The research showing how climate change-related events disproportionately affect vulnerable communities is staggering. From New Orleans after Hurricane Katrina to New York City after Superstorm Sandy, extreme weather events tend to hit minority communities hardest. A 2019 study found that Black Americans living in communities hit by disasters over the study period lost nearly $20,000 in wealth—whereas their white counterparts gained more than $126,000 as investment flowed and communities rebuilt.
New legislation unveiled Tuesday last week by Washington Democratic Rep. Pramila Jayapal aims to turn that grim reality on its head with a slate of initiatives designed not only to mitigate the damage caused by climate-related disasters to vulnerable communities but also to turn the wave of investment that comes after a disaster into a bright spot for them.
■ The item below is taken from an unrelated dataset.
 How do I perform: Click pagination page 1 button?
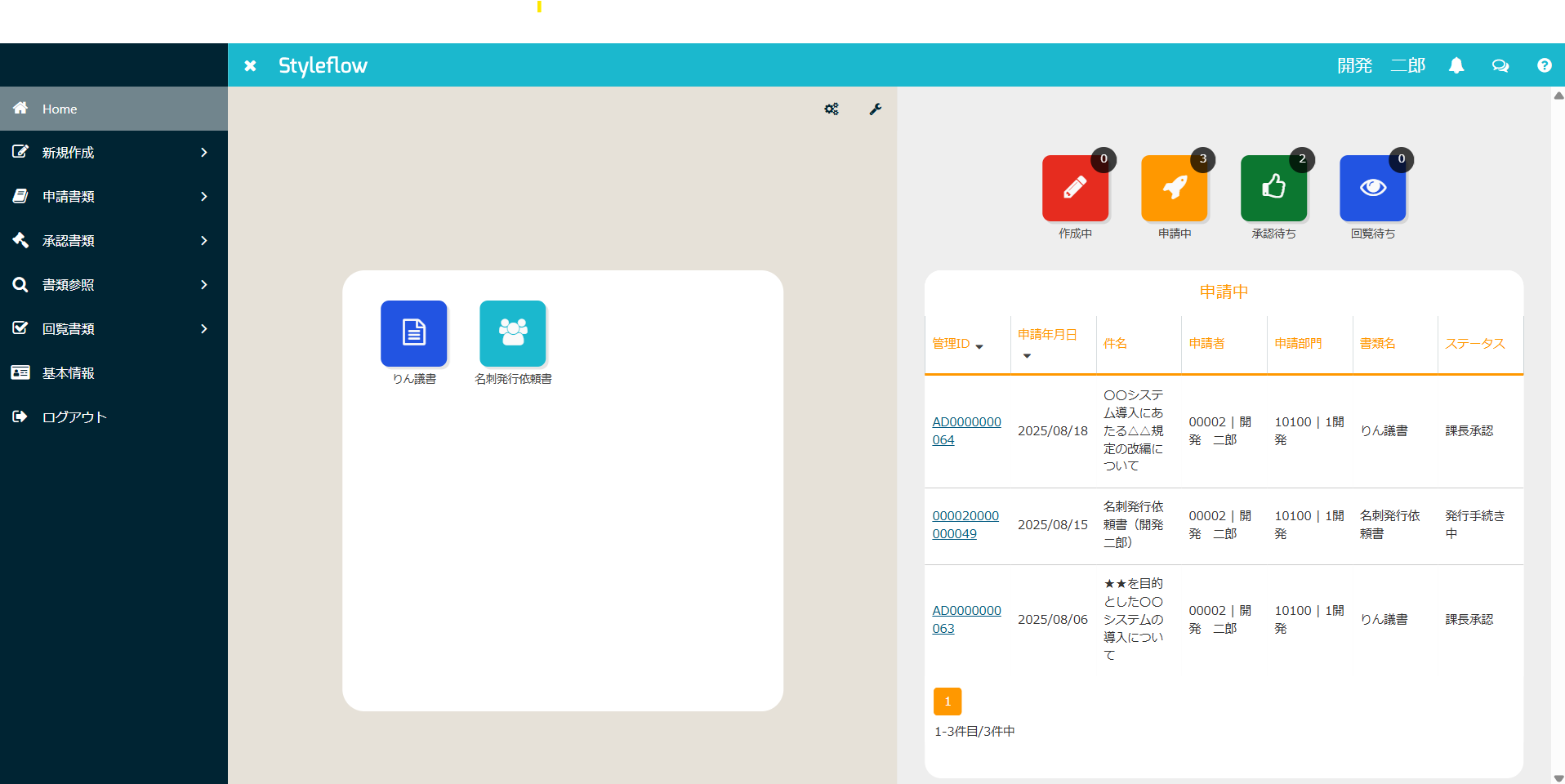[x=947, y=701]
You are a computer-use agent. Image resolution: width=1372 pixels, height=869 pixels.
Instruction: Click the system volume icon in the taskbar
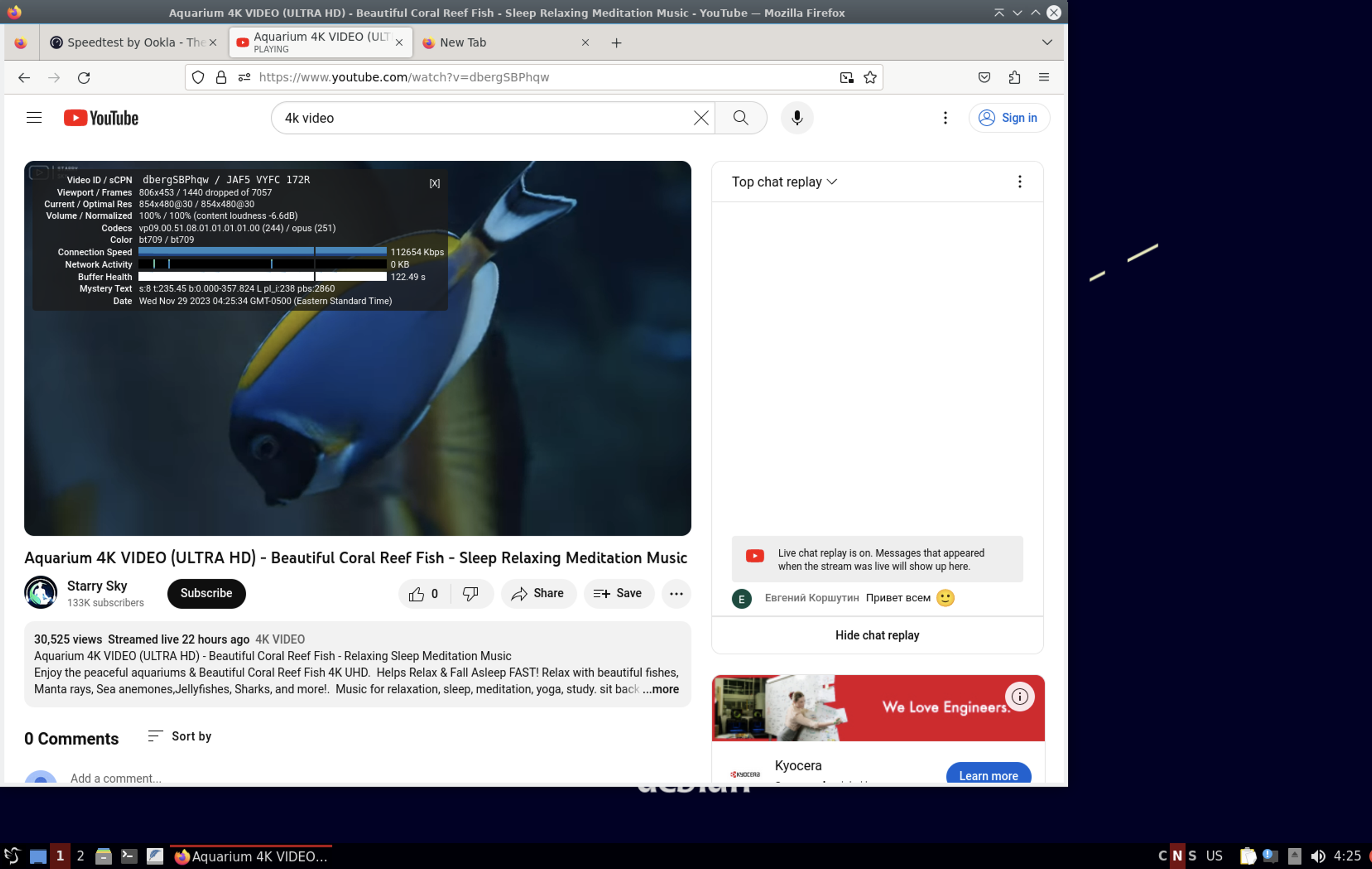pyautogui.click(x=1317, y=855)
“One of the things we really want to fix is how the resources get distributed: who gets the jobs, how do we make sure that those jobs are well paid, and that it becomes an opportunity to—wait for it—build back better in those communities,” says Jayapal.
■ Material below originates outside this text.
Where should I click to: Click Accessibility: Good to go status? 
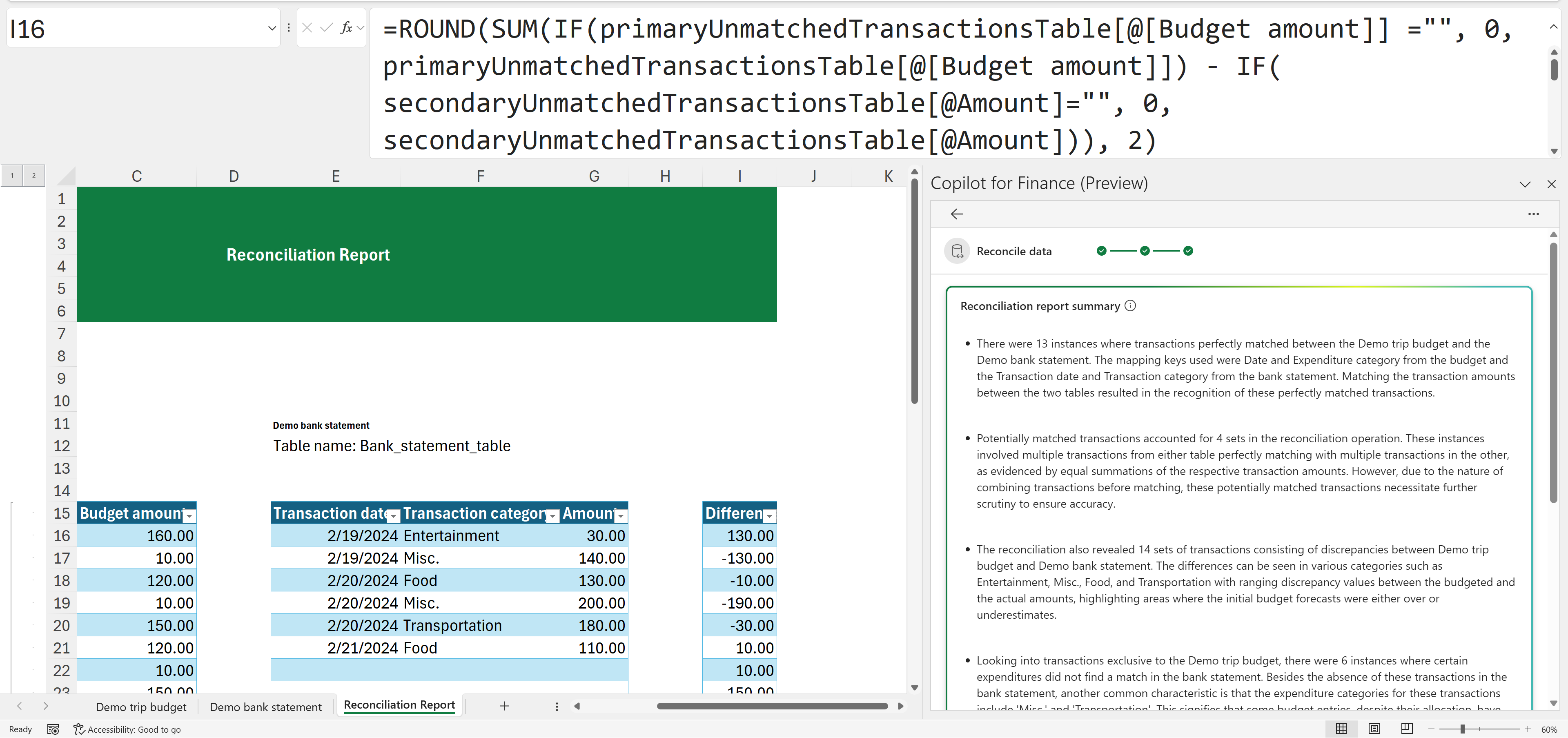pyautogui.click(x=127, y=729)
Jayapal’s legislation, which draws on consultation with a range of environmental groups, contains a laundry list of policies with that aim in mind. The bill would establish a grant program for states, local governments and nonprofits to create jobs in “climate resilience” with a requirement that the recipients commit to employing a diverse workforce. These jobs include things like preemptive climate resilience work—think of retrofitting and restoration that helps soften the blow of a major disaster—as well as jobs that follow the storm, like clean up and debris removal. These industries already exist in some parts of the country, but worker protections are uneven. The bill’s text say that this grant program could create one million jobs annually that provide for worker safety and benefits.
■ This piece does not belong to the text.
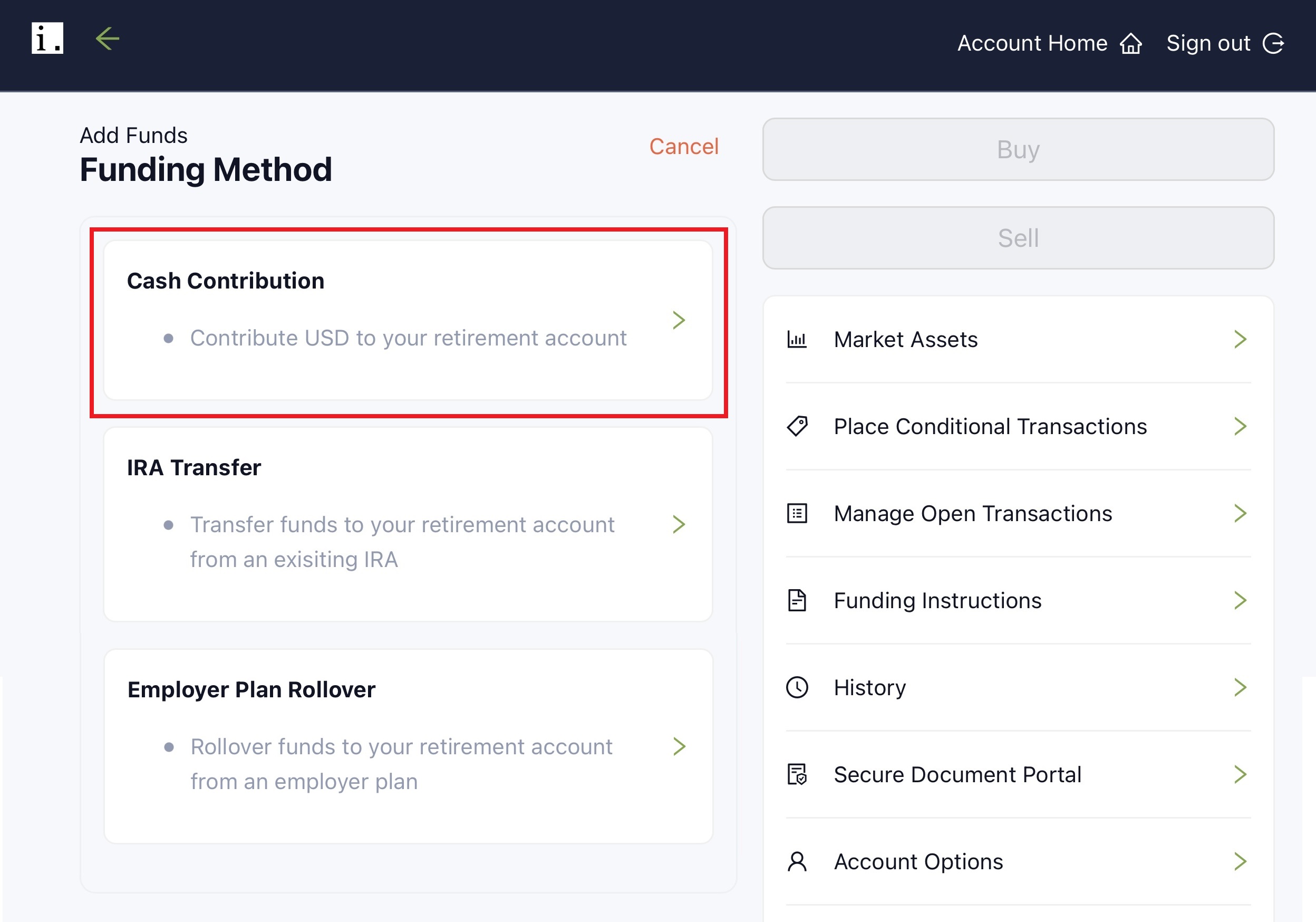Click the green back arrow
The image size is (1316, 922).
click(107, 40)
The legislation would also provide funding for local governments to come up with their own resilience plans—and require them to address the disparate challenges faced by the most vulnerable communities. A new Office of Climate Resilience at the White House would serve as a hub for the federal government’s coordination with vulnerable communities.
Jayapal unveiled the bill Tuesday morning with 30 progressive Democrats as co-sponsors, but, with provisions like a loosening of immigration rules for climate resilience workers, it faces a tough road to pass as written in the politically divided Congress. Even so, Jayapal says elements of the 131-page bill can shape discussions on a range of other active policy discussions. The proposal could, for example, inform how Congress structures a Civilian Climate Corps, a proposed federal program to put Americans to work on climate projects that already was included in the climate and social spending bill that passed the House of Representatives in the fall. Other elements could help support the Biden Administration’s Justice40 initiative, which requires 40% of the benefits of federal climate investment to benefit disadvantaged communities. “This is actually laying out a vision,” she says.
That vision leaves much of the details to states, cities and communities—and that’s sort of the point. Activists have spent years calling on government to pay closer attention to environmental justice issues while also demanding solutions that empower local leaders.
Beyond the substance of the bill, the legislation would also deliver some political benefits, helping people connect the hundreds of billions of dollars that the Biden Administration hopes to spend on climate measures to the everyday lives of key constituents.
“If people feel like they’re never being considered, that frontline communities are never being considered, or that fossil fuel workers are never being considered, their lives and livelihoods are not being considered, we will lose them politically,” says Jayapal. “They will either go to another party, depending on where they are or they just won’t come out and vote.”